> _TO DO_: Update the lines below by putting "desktop assistant" in place of "computer-use agent" wherever it occurs. Leave everything else unchanged.

> _STORED DATA_:
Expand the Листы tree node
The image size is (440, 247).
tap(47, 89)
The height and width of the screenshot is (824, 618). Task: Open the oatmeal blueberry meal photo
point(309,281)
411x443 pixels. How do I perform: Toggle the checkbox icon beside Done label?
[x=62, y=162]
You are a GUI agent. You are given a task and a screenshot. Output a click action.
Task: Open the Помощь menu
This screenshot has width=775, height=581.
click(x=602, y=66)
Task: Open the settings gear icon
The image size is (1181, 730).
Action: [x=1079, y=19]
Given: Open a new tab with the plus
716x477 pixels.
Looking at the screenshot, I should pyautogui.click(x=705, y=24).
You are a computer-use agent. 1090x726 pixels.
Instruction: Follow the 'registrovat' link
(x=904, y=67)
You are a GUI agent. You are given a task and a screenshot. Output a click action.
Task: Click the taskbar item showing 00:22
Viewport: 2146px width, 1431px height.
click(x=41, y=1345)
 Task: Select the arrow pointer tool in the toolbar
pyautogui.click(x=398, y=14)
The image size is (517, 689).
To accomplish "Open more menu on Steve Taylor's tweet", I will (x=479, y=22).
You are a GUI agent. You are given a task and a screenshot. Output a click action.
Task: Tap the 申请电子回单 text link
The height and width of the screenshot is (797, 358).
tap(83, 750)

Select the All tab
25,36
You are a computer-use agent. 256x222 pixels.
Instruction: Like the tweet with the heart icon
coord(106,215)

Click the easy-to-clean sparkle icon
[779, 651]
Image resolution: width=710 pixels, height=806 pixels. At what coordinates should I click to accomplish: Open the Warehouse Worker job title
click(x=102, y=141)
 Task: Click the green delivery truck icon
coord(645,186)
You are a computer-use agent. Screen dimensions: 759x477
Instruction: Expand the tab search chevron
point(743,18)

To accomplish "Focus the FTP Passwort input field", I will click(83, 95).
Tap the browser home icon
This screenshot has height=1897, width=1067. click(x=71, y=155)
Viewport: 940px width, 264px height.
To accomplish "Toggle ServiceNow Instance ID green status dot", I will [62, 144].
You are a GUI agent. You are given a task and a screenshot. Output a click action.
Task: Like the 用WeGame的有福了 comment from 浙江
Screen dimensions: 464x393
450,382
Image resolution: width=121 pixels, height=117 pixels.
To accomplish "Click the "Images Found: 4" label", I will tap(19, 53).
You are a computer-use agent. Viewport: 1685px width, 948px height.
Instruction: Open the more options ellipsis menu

> _RESULT FOR THIS TASK_:
Expand the Листы tree node
The image size is (440, 247).
tap(47, 89)
The height and width of the screenshot is (824, 618). Task: Open the oatmeal blueberry meal photo
point(309,281)
411x443 pixels. How do I perform: Toggle the checkbox icon beside Done label?
[x=62, y=162]
You are a GUI agent. You are given a task and a screenshot. Output a click action.
Task: Open the Помощь menu
This screenshot has width=775, height=581.
click(x=602, y=66)
Task: Open the settings gear icon
The image size is (1181, 730).
Action: [x=1079, y=19]
Given: Open a new tab with the plus
716x477 pixels.
Looking at the screenshot, I should pyautogui.click(x=705, y=24).
You are a desktop assistant. 1090x726 pixels.
Instruction: Follow the 'registrovat' link
(x=904, y=67)
You are a GUI agent. You are given a task and a screenshot. Output a click action.
Task: Click the taskbar item showing 00:22
Viewport: 2146px width, 1431px height.
click(x=41, y=1345)
 Task: Select the arrow pointer tool in the toolbar
pyautogui.click(x=398, y=14)
The image size is (517, 689).
To accomplish "Open more menu on Steve Taylor's tweet", I will (x=479, y=22).
You are a GUI agent. You are given a task and a screenshot. Output a click action.
Task: Tap the 申请电子回单 text link
The height and width of the screenshot is (797, 358).
tap(83, 750)

Select the All tab
25,36
You are a desktop assistant. 256x222 pixels.
Instruction: Like the tweet with the heart icon
coord(106,215)

Click the easy-to-clean sparkle icon
[779, 651]
Image resolution: width=710 pixels, height=806 pixels. At what coordinates should I click to accomplish: Open the Warehouse Worker job title
click(x=102, y=141)
 Task: Click the green delivery truck icon
coord(645,186)
You are a desktop assistant. Screen dimensions: 759x477
Instruction: Expand the tab search chevron
point(743,18)

To accomplish "Focus the FTP Passwort input field", I will click(83, 95).
Tap the browser home icon
This screenshot has height=1897, width=1067. click(x=71, y=155)
Viewport: 940px width, 264px height.
To accomplish "Toggle ServiceNow Instance ID green status dot", I will [62, 144].
You are a GUI agent. You are given a task and a screenshot. Output a click action.
Task: Like the 用WeGame的有福了 comment from 浙江
Screen dimensions: 464x393
450,382
Image resolution: width=121 pixels, height=117 pixels.
To accomplish "Click the "Images Found: 4" label", I will tap(19, 53).
You are a desktop assistant. Viewport: 1685px width, 948px height.
Instruction: Open the more options ellipsis menu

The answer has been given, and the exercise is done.